PROBLEM DESCRIPTION —
Type out all the records word for word. Any pictures are to be left out.
━━ DATA FOR THIS EXERCISE
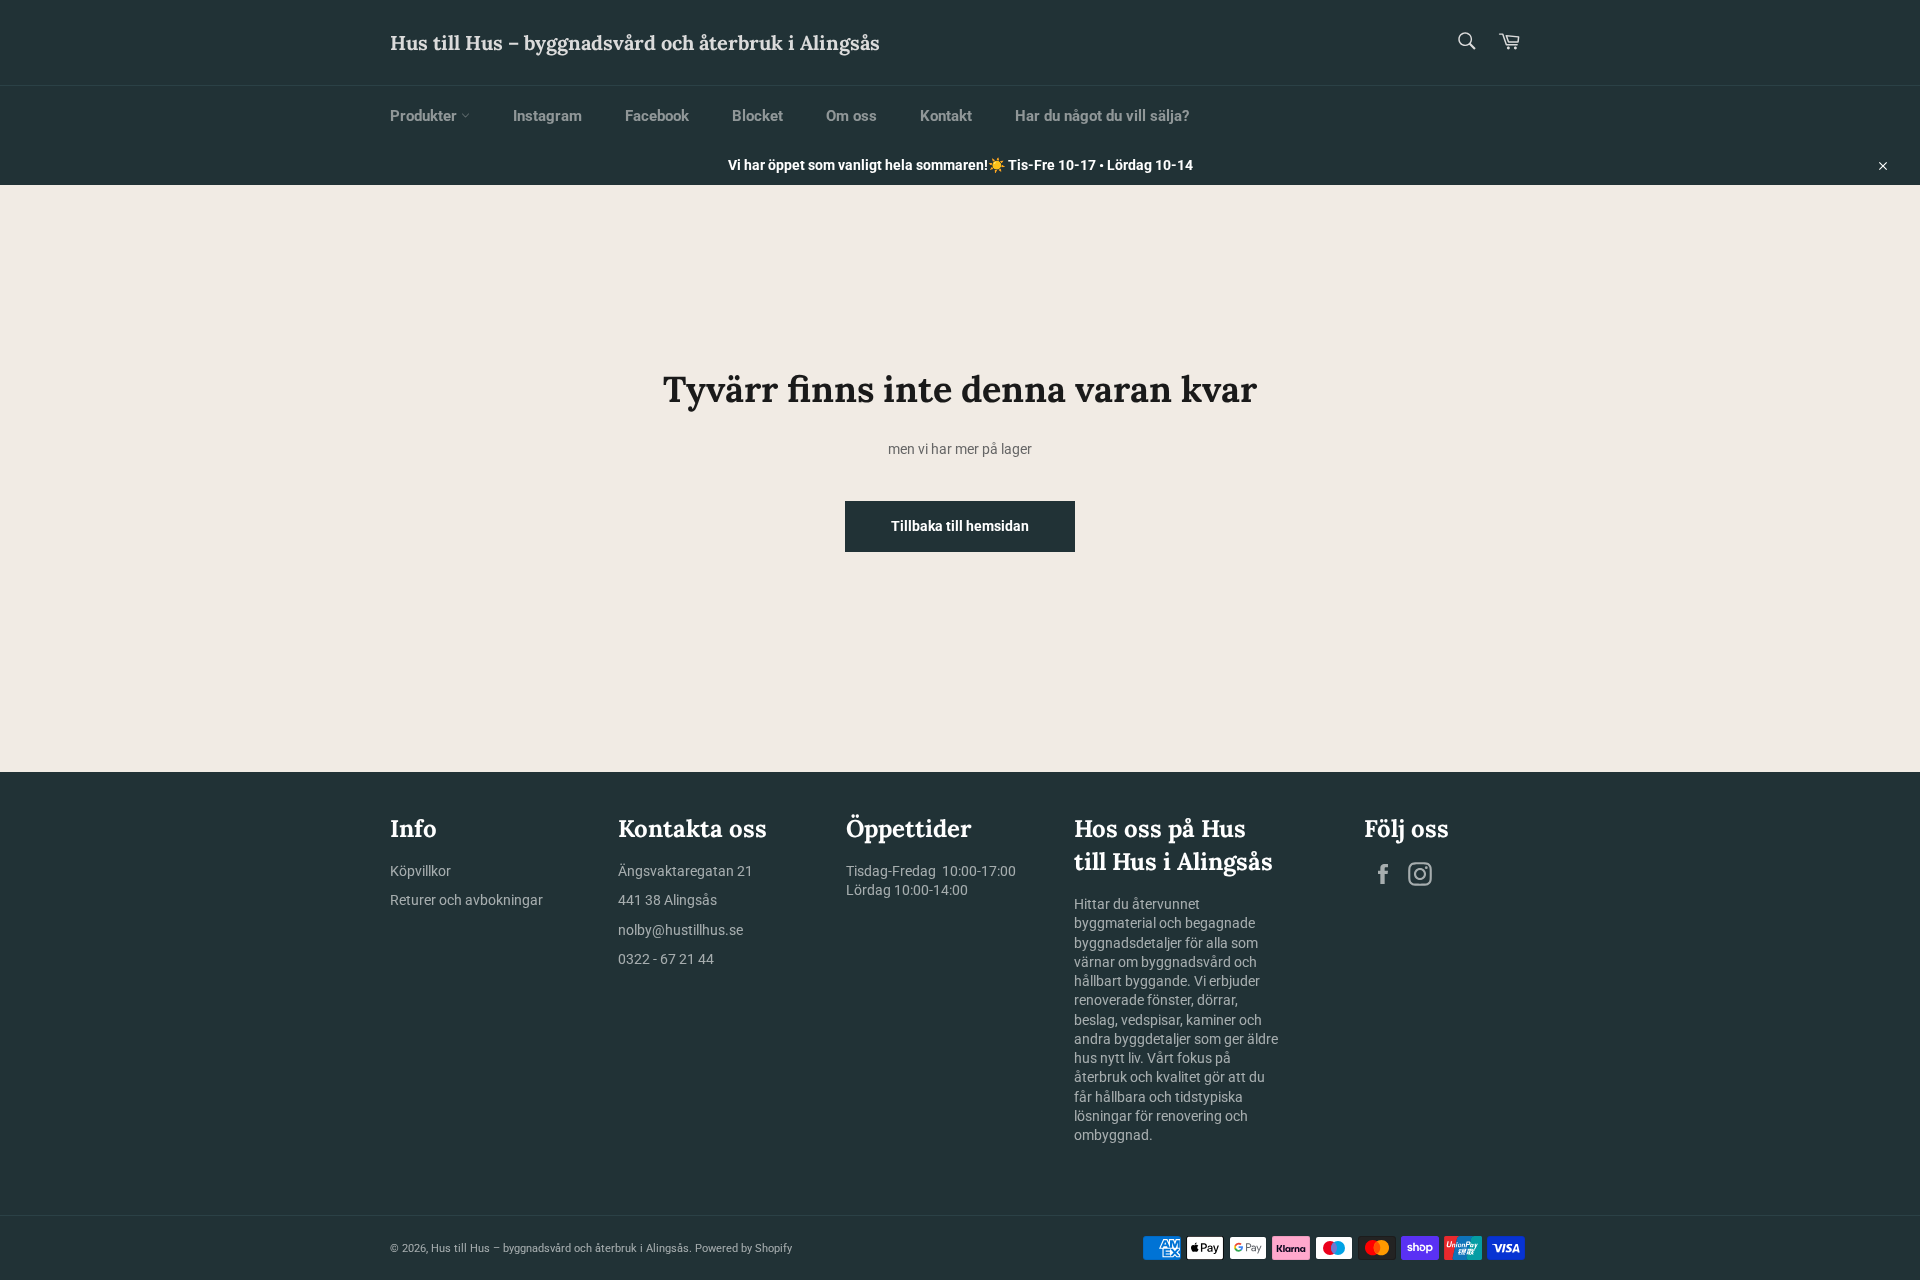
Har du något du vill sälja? (1102, 116)
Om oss (851, 116)
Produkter (425, 116)
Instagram (547, 116)
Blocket (757, 116)
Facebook (657, 116)
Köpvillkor (420, 871)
━━━━
WRITTEN ANSWER —
Har du något du vill sälja? (1102, 116)
Om oss (851, 116)
Produkter (425, 116)
Instagram (547, 116)
Blocket (757, 116)
Facebook (657, 116)
Köpvillkor (420, 871)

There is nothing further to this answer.